• Damien Huysmans, fondateur de Green Kow

Green Kow’s insects finally in Milan10/07/2015

After many ups and downs, we will, at last, be able to try insects on the Belgian pavilion at the Milan World Fair. We met Damien Huysmans, co-founder of The Green Kow Company (with his wife, Anne De Decker), who tells us more about his products, his journey and his ambitions.

Why were your products blocked and how was the situation resolved?

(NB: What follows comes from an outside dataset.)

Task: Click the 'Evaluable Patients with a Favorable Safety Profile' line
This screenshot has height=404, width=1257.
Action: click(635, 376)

A Dutch chef, who hadn’t submitted a request to do so, attempted to give a “shock” cookery demonstration on the pavilion of the Netherlands with whole insects that he had brought in a suitcase sneaked through the entrance to the Expo. This caused enough of a stir to alert the Italian health authorities who were there on site. One thing led to another and they also came along to the Belgian pavilion where our tastings had been advertised. They then placed our products under seal.  Because, as incredible as it might seem, this "World" Fair with the theme of "Feeding the Planet" comes under Italian legislation. But insects are not, in principle, permitted for human consumption in Italy ... Thanks to the good contacts and relentless work of the AWEX attaché in Italy (Madame Flagothier), it was possible to clear up the matter by taking a few administrative steps and providing a few official documents with which the FASFC supplied us. In this rather unexpected confusion and disruption, The Green Kow Company received a lot of support and concern from various sides: the Belgian press, which put the problem in the public arena, the Vice-Rector of Agro-Bio Tech (University of Liège), Mr Eric Haubruge, through to the Minister-President, Mr Paul Magnette whom we met there, and Minister for the Economy, Mr Jean-Claude Marcourt.

Why were you keen to be there in Milan?  

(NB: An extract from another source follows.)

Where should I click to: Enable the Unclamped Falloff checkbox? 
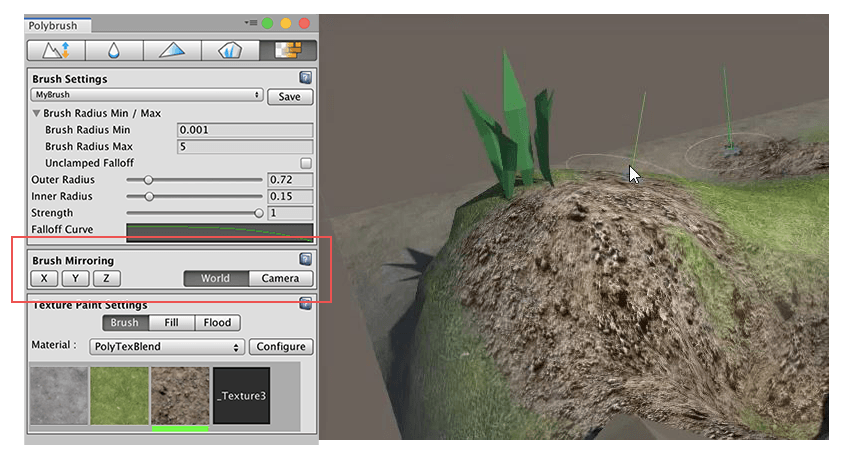306,163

When you develop insect-based products and know just how many advantages this new type of food can offer from the point of view of taste (it’s delicious), nutrition (protein and other nutrients) and as part of a diet with less of an environmental impact,  ... you can’t help but really want to be present at a World Fair with "Feeding the Planet" as its theme and with the necessary sustainable viewpoint. Particularly since the event will end one month before the Climate Conference (COP21), scheduled for December this year in Paris. Because breeding insects for food also emits up to 100 times less in the way of greenhouse gases than conventional farming! Finally, we at The Green Kow Company are very happy to have been the first in Europe to have won over a national health authority (the FASFC), which then made the very intelligent and brave decision to permit and regulate ten species of insects for human consumption in Belgium. That was in November 2013. And when Belgium leads the way, we think it’s logical for such an event to be seen as a great opportunity to assert that fact!!

Isn’t it a strange idea, serving up insects on our plates?

On the contrary, it’s a very logical one! Two and a half billion human beings eat them more or less all over the world.  We also know that, until a hundred or so years ago, some of them were still eaten in these parts of the world (maybug soup, for example). What’s more, Lucy, the grandmother of all of us, was already eating insects well before anyone ate meat. And, at the risk of repeating myself, it would be completely stupid to miss out on so many qualities contained in a single category of food. Because insects are delicious, they’re packed with nutrients and breeding them has little impact on our environment (5 x less feed than in conventional farming, not much water and much less in the way of greenhouse gases).

How is the market responding to your products, in Belgium and abroad?

The main thing is to find the right way of presenting insects to the consumers. At The Green Kow Company we’ve decided to incorporate them by mixing them with everyday products such as tapenades, soups, ... In order to create the recipes for these products that we’re devising, we’re able to count on the double-award-winning Walloon chef, Sang Hoon Degeimbre. And we’re very proud to have been selected by Delhaize to be, together with them, the first in Europe to offer products containing insects in a volume retailing chain (September 2014). Others are offering whole freeze-dried and flavoured insects in delicatessens. In the end, it will be up to the consumer to decide. This small revolution has just begun ... and it’s no doubt a bit premature to draw conclusions. One thing is for certain, attitudes and behaviours have certainly changed since we entered the market in November 2013! It’s now a matter of developing new products and finding customers in the Netherlands and in Switzerland, because that country is also in the process of opening up.